Poznań
To nie było spokojne czwartkowe (26.04.2018 r.) popołudnie w Poznaniu. Najpierw około 18:00 doszło do pożaru w kamienicy na Starym Rynku, a dwie godziny później kolejny pożar w kamienicy wybuchł na Jeżycach. Z dwoma pożarami zmagały się zastępy Państwowej Straży Pożarnej wspierane przez inne służby. Trzy osoby zostały ranne.
Ogień na w kamienicy na Starym Rynku pojawił się około 18:00. Jak informował rzecznik prasowy Wielkopolskiego Komendanta Wojewódzkiego PSP mł. bryg. Sławomir Brandt, pożar wybuchł w pomieszczeniu gospodarczym. Jeszcze przed przybyciem straży pożarnej ewakuacje lokatorów kamienicy rozpoczęli policjanci z pobliskiego komisariatu, którzy patrolowali okolice Starego Rynku. Ze względu na zadymienie funkcjonariusze zostali podtruci tlenkiem węgla i przewiezieni przez ZRM do szpitala. Na miejscu zdarzenia udzielono też pomocy medycznej jednemu lokatorowi, nie wymagał on jednak hospitalizacji. Działania strażaków na miejscu zdarzenia polegały na zlokalizowaniu pożaru, podaniu prądów gaśniczych oraz dokładnym dogaszeniu pożaru. Jak dodawał rzecznik KW PSP Poznań, budynek sprawdzono też pod kątem ukrytych zarzewi ognia, przy pomocy kamery termowizyjnej. Na miejscu działało 9 zastępów PSP.
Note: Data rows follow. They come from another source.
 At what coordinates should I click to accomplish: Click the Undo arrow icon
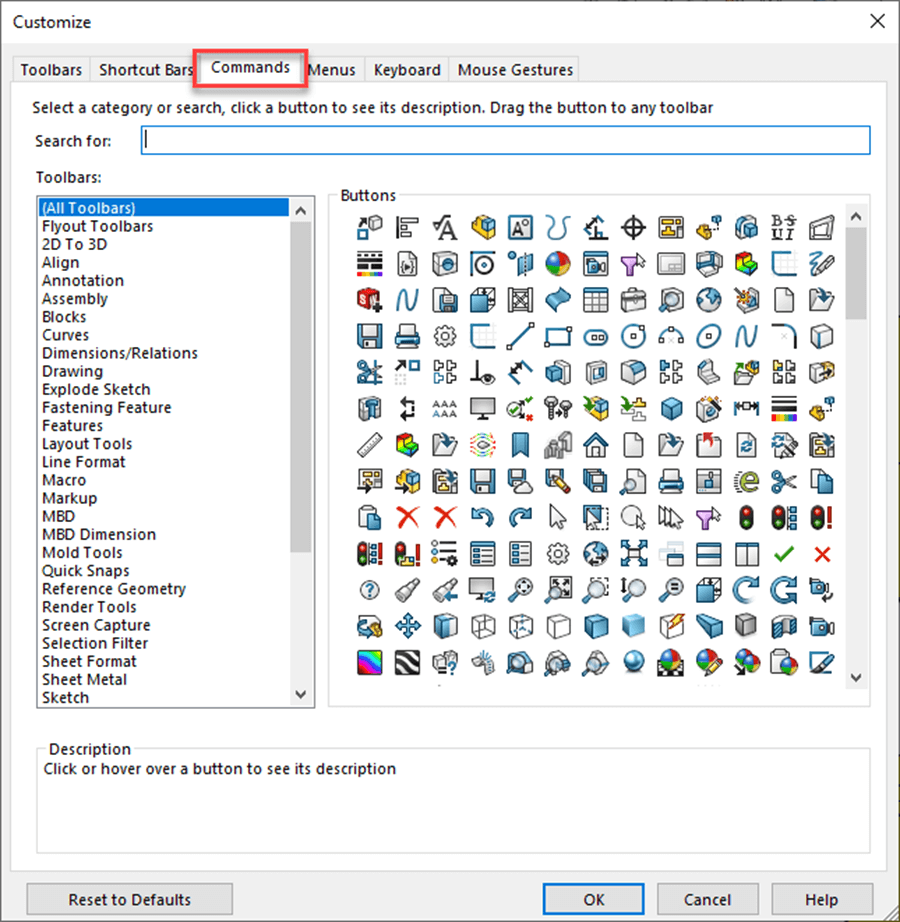(483, 515)
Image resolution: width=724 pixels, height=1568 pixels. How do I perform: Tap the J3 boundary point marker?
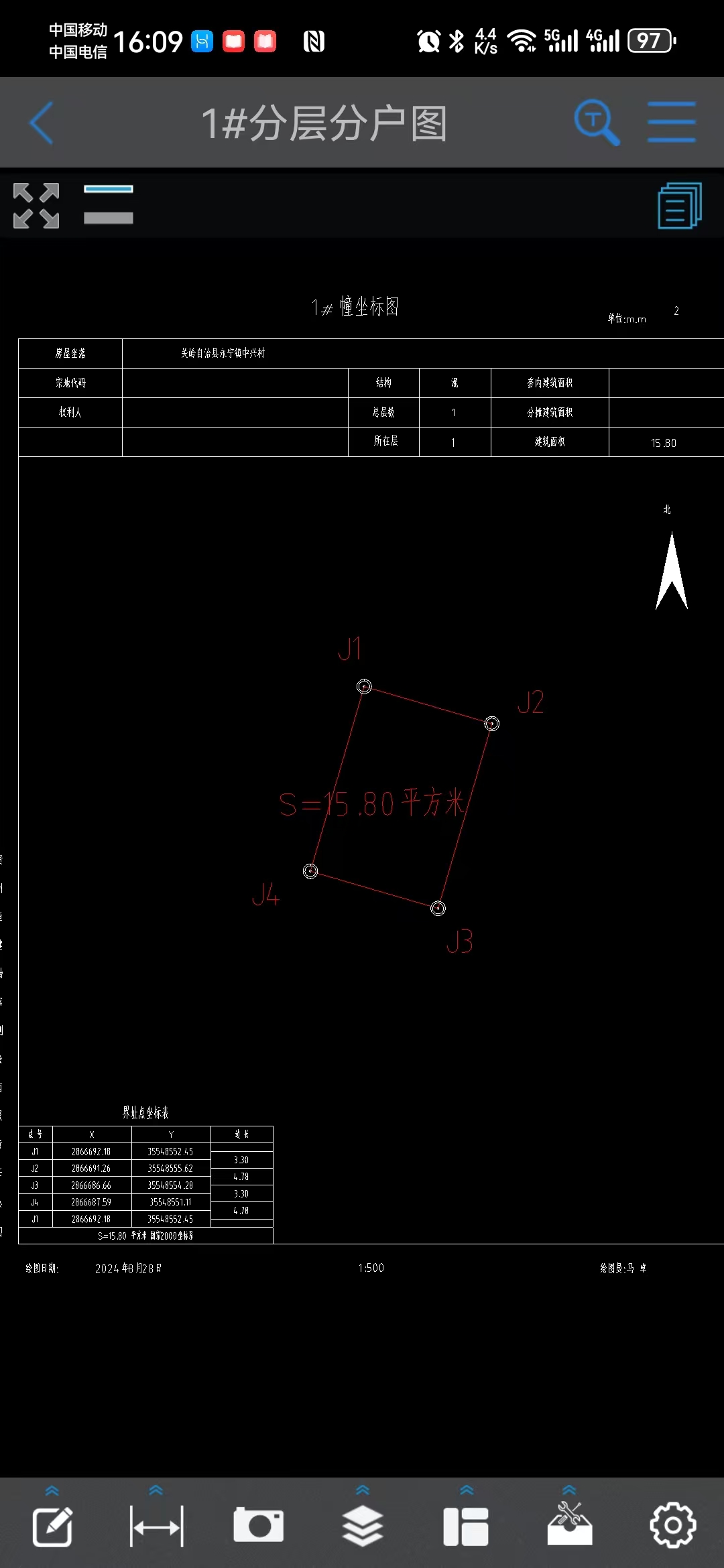click(x=438, y=908)
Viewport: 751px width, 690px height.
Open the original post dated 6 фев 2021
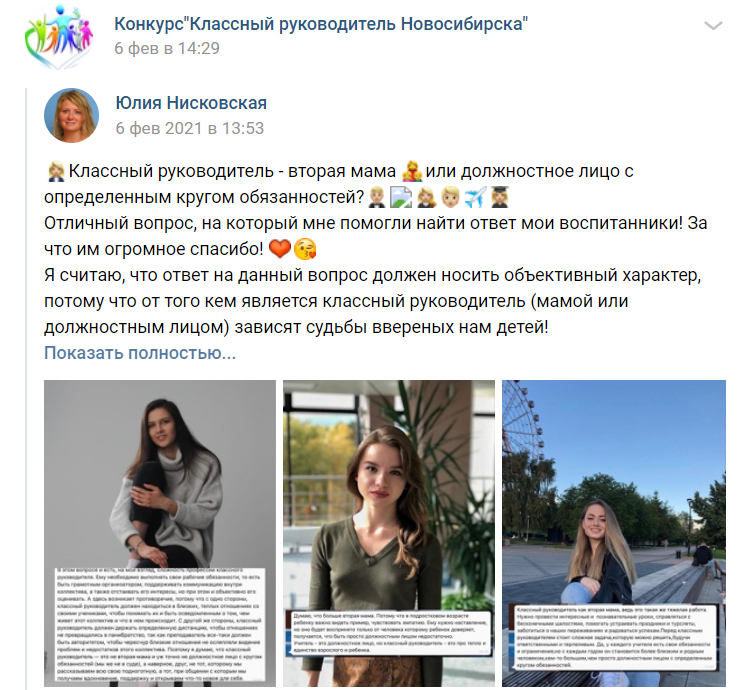(x=190, y=128)
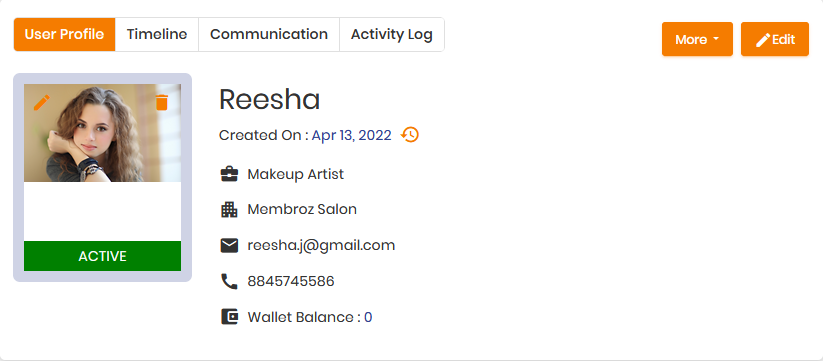The width and height of the screenshot is (823, 361).
Task: Click the wallet icon by Wallet Balance
Action: [x=229, y=317]
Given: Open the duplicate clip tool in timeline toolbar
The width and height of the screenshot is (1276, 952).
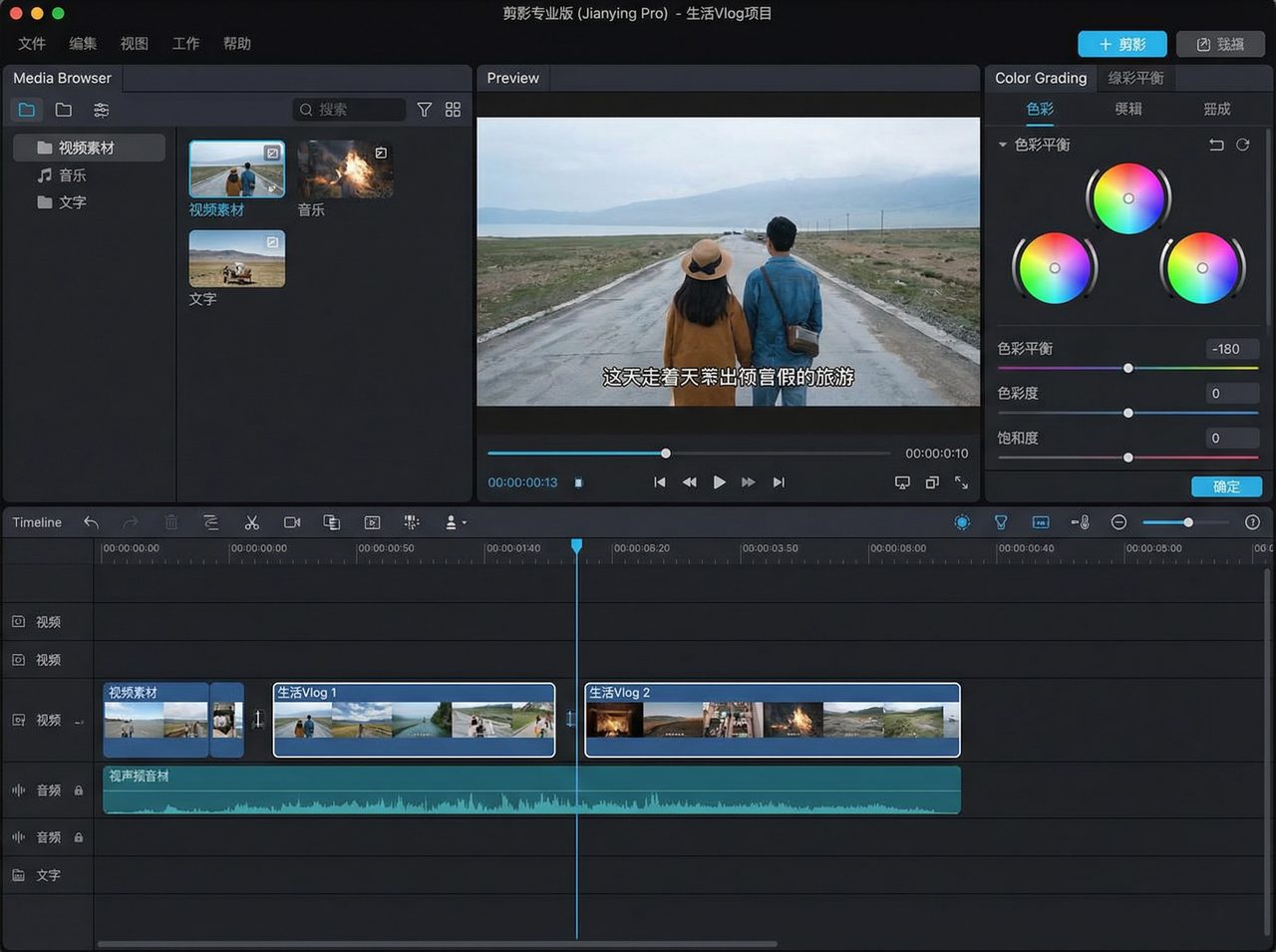Looking at the screenshot, I should point(331,521).
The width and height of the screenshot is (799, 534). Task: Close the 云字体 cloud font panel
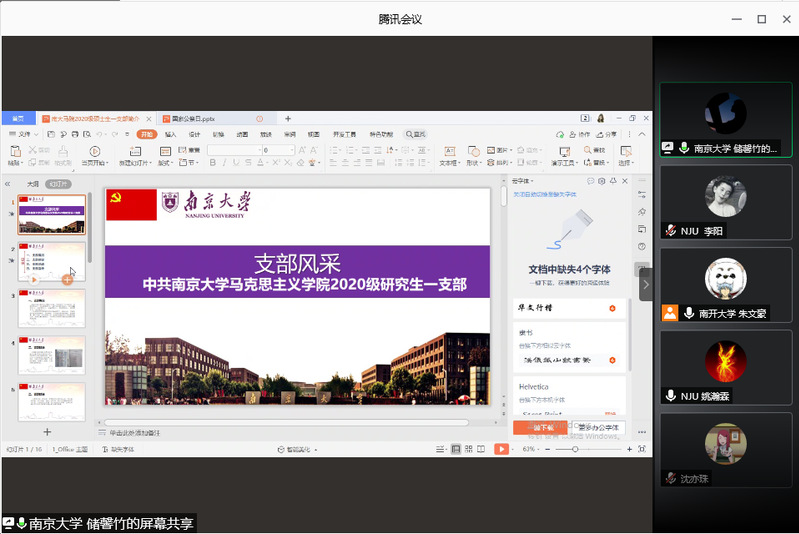click(x=625, y=181)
Kolejny pożar w kamienicy wybuchł około 20:00 na ul.Słowackiego. Zapaliła się elewacja budynku oraz fragment poddasza i dachu, konieczne było ewakuowanie 20 osób. Na miejscu pojawił się ZRM, który udzielił pomocy jednemu lokatorowi. Ostatecznie okazało się, że nie wymaga on przewiezienia do szpitala. Przybyli na miejsce strażacy rozpoczęli prowadzenie akcji gaśniczej z zewnątrz (przy użyciu 2 drabin mechanicznych) oraz w wewnątrz obiektu. Jak informował mł. bryg. Sławomir Brandt, pożar rozwijał się w trudno dostępnym miejscu, a akcje utrudniała zwarta zabudowa oraz stosunkowo wąska ulica, na której dodatkowo zaparkowane były samochody. W celu dogaszenia pożaru ratownicy musieli rozebrać cześć spalonego dachu. Na miejscu pracowali też funkcjonariusze Policji, Straży Miejskiej oraz Centrum Zarządzania Kryzysowego Urzędu Miasta Poznania. Akcja zakończyły się w godzinach nocnych, do tego czasu lokatorzy znaleźli schronienie w podstawionym specjalnie przez MPK autobusie. Również w tym przypadku na miejscu działało 9 zastępów PSP.